登山者情報018号

【1980年05月03日/稜線/井上邦彦調査】

下界ではブナの新芽が一斉に芽吹き始め水芭蕉が眼に染みる季節になりました。いよいよ本格的な春の訪れです。しかし稜線ではこの2日に30cmの降雪を見ており、まだまだ油断は禁物です。あなたは滑落停止ができますか?ピッケルは飾り物ではありません。確実なピッケルワークを身につけて下さい。例年この時期の事故は圧倒的に滑落事故が多くなります。夏道の殆どが雪に覆われています。ガスられた時はルートファインディングに細心の注意を払って下さい。
{特に迷い易い所}
1) 石転ビ沢北股沢出合
2) クサイグラ尾根分岐(烏帽子岳)
3) 牛首尾根分岐(大日岳)
4) 黒井堰(切合小屋から御坪へ下る時)
5) 梶川尾根1600m付近。
ダイグラ尾根取り付き桧山沢出合の吊橋は雪崩のため破損しています。すぐ上流にスノーブリッジがありますが、通行には十分注意して下さい。

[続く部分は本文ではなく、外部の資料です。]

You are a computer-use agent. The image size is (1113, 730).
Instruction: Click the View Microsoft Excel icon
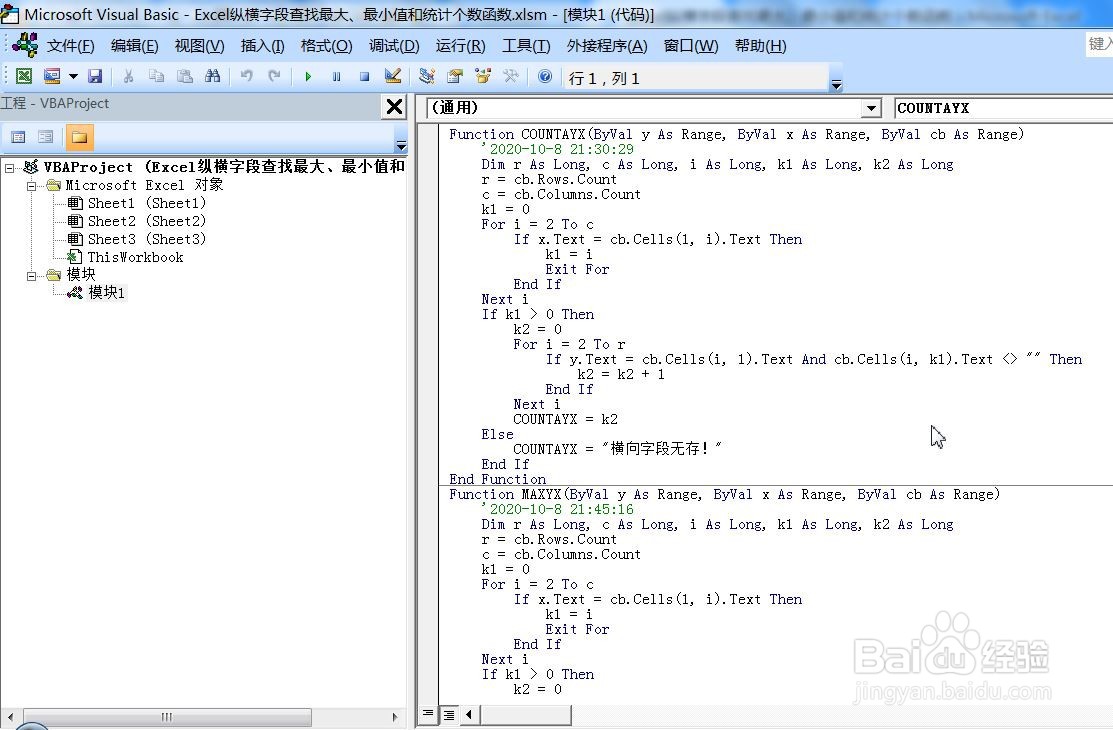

石転ビ沢でのスキーは他の登山者にとって大変危険ですので行わないようにして下さい。ゴミは必ず自分で持ち帰るようにして下さい。登山者カードの記入は済みましたか?登山者カードの記入は登山者としての最低限のルールです。雪渓は常に変化しています。先人のトレースを辿るだけではなく、自分で判断して登ることが大切です。自分のパーティで無理だと思ったら早めに中止することが必要です。